Abstract
Objectives:
Most people who experience a fatal opioid overdose have never received medical care for a prior nonfatal overdose. Because minimal health care interaction could limit the effect of postoverdose interventions on preventing overdose fatalities, we evaluated the percentage of opioid overdose decedents who experienced a nonfatal opioid overdose prior to death.
Methods:
We identified accidental fatal opioid overdoses that occurred in Rhode Island in 2023. To identify prior nonfatal opioid overdoses and prior health care use, we used emergency medical services (EMS) run data from 2016-2023 and emergency department (ED) discharge data from October 1, 2020, through December 31, 2023. Each date range represents the earliest date for which identifiable data were available. We excluded from analysis health care interactions that occurred within 1 day of the date of death.

==*==

▶ _Task requirements_
1. Answer these questions from the overdose study abstract.
(a) According to the objectives, what have most people who die of an opioid overdose never received?
(b) Where and in what year did the fatal overdoses in the study occur?
(c) Which health care interactions were left out of the analysis?
2. Write the next part of the overdose study abstract, picking up right after its last sentence.

==*==

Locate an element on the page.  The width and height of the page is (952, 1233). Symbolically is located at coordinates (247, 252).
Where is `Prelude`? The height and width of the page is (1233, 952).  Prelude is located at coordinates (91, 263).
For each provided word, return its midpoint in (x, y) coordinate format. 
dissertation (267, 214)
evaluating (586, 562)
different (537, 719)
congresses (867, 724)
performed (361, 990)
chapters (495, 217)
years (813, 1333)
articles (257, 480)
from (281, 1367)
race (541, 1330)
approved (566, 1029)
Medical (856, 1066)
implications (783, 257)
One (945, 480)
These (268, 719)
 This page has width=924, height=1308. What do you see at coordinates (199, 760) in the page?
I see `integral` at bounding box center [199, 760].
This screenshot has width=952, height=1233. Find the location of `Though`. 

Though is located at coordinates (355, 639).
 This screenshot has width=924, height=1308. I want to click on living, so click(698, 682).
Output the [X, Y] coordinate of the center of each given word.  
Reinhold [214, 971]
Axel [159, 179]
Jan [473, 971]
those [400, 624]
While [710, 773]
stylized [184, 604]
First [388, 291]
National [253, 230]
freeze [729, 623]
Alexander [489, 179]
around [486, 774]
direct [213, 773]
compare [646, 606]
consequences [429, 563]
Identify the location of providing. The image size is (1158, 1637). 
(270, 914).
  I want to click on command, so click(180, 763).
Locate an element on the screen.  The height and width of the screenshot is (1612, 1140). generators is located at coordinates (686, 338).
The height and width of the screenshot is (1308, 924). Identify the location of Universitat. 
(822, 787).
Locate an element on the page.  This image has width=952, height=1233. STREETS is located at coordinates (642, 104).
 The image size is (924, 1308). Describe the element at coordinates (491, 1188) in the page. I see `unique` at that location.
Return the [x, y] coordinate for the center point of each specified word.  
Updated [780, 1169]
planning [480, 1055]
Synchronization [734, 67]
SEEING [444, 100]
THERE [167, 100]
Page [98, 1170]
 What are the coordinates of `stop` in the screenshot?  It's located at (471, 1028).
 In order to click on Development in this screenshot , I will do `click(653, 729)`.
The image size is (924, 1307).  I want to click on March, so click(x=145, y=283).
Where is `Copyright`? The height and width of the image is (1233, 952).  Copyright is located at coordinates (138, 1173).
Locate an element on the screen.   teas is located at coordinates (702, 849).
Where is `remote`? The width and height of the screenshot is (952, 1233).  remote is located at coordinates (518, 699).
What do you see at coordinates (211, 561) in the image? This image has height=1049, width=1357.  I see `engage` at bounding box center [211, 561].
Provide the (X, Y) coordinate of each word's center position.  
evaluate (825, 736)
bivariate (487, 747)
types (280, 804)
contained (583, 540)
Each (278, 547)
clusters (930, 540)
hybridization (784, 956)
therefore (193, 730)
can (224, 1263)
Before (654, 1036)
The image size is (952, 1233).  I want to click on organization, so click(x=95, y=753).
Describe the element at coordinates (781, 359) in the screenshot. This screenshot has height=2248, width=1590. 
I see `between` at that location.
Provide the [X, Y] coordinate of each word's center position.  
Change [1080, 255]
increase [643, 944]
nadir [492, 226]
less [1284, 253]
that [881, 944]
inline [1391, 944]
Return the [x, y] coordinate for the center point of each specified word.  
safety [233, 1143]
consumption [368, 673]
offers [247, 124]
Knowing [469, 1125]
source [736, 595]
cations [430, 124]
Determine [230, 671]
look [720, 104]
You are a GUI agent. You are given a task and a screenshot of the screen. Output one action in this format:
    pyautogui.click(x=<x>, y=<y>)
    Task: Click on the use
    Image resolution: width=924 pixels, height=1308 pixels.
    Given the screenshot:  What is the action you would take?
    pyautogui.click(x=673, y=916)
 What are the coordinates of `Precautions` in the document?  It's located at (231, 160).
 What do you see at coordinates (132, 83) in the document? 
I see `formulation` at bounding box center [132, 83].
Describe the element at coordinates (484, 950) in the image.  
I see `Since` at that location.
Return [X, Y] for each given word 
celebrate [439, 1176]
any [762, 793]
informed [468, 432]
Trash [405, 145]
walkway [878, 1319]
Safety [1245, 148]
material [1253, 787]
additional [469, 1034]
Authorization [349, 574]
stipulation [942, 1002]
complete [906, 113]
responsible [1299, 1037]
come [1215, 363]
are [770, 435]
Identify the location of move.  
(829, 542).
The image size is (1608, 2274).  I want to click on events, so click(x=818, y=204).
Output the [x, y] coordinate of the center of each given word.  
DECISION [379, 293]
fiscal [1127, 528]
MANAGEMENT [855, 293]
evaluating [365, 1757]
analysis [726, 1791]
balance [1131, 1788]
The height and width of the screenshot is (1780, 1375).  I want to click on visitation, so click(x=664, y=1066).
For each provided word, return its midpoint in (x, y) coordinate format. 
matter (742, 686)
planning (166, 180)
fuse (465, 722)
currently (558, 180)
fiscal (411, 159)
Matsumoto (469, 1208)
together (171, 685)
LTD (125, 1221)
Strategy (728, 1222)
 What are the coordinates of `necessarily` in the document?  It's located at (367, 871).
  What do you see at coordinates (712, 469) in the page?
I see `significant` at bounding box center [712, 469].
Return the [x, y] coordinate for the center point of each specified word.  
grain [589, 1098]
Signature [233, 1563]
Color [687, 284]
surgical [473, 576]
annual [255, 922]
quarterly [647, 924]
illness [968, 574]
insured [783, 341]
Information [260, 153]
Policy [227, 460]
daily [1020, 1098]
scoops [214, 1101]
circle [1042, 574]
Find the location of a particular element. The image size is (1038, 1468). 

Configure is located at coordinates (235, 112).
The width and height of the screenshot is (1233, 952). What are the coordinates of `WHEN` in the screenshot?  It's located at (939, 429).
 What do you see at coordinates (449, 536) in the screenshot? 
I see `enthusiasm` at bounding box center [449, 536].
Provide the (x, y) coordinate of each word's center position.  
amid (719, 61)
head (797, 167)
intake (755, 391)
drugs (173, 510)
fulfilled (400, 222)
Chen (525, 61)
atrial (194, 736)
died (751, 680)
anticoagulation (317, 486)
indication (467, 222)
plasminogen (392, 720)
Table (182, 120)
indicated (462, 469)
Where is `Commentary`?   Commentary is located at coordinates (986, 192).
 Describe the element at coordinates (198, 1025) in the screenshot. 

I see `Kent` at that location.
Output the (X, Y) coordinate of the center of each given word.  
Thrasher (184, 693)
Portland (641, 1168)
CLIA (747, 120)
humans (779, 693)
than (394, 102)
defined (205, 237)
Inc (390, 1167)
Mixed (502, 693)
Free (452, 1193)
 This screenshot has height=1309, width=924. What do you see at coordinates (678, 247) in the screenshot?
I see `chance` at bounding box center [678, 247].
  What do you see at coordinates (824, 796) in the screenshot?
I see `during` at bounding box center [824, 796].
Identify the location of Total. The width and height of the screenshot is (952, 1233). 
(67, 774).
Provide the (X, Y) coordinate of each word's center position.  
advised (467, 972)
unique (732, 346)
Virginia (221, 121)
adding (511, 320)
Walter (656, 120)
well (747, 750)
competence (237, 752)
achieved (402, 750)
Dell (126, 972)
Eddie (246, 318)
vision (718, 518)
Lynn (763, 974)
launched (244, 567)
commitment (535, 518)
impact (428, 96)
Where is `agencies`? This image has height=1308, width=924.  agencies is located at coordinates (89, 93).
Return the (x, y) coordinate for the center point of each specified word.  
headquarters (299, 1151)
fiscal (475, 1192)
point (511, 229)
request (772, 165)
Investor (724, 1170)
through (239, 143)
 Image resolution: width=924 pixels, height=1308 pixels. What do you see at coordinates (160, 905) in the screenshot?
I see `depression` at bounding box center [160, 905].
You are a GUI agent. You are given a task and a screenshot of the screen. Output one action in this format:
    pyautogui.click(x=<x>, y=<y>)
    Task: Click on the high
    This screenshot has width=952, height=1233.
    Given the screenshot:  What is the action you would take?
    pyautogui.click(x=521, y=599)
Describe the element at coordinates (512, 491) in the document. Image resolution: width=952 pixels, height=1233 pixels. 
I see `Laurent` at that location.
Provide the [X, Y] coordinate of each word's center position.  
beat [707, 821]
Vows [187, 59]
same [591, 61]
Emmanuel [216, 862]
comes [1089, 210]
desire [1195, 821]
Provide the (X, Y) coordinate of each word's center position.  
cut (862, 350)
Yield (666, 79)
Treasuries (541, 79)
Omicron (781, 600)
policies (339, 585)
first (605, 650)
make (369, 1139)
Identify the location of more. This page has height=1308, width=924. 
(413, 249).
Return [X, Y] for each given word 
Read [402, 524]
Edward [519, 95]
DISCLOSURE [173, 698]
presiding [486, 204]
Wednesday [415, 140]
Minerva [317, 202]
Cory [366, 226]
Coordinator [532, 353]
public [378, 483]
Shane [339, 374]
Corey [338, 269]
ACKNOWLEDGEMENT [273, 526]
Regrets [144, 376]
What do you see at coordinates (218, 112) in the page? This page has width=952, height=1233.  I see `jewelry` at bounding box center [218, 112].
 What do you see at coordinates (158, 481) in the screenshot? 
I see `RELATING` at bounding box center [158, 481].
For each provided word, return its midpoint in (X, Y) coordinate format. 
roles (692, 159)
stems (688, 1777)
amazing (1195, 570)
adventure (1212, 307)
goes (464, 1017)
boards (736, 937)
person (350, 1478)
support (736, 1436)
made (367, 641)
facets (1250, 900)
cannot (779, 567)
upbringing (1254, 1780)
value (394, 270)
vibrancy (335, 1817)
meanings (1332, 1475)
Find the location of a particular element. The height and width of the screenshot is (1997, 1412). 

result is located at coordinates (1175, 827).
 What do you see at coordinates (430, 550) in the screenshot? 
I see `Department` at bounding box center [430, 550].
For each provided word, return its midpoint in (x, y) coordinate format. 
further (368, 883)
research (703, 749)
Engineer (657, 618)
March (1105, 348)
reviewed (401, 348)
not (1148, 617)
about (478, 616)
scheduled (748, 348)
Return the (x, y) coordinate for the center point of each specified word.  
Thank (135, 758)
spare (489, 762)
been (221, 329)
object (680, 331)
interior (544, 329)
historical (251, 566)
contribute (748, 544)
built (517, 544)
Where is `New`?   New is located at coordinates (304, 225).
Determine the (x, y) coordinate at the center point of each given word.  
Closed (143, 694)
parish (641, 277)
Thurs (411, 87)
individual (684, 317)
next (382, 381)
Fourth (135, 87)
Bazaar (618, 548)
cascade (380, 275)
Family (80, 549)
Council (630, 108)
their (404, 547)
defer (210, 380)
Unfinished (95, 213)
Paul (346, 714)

==*==

▶ _Set of answers_
1.
(a) Medical care for a prior nonfatal overdose.
(b) Rhode Island, in 2023.
(c) Those that occurred within 1 day of the date of death.

2.
Results:
In 2023, a total of 318 Rhode Island residents who met inclusion criteria died of an opioid overdose. In the 6 months, 1 year, 2 years, 3 years, and 5 years before death, 12.3%, 16.4%, 22.6%, 26.7%, and 29.2% of decedents, respectively, had a prior nonfatal opioid overdose. The likelihood of having a prior nonfatal opioid overdose did not vary by age group, sex, race and ethnicity, or county of residence. The proportion of decedents who had at least 1 interaction with EMS or ED services increased from 45.9% at 6 months to 58.5% at 1 year, 67.0% at 2 years, 72.3% at 3 years, and 75.8% at 5 years before death.
Conclusion:
Our findings have important implications for overdose prevention efforts focused on connecting people experiencing nonfatal opioid overdoses to care, as these efforts would miss up to 71% of overdose decedents.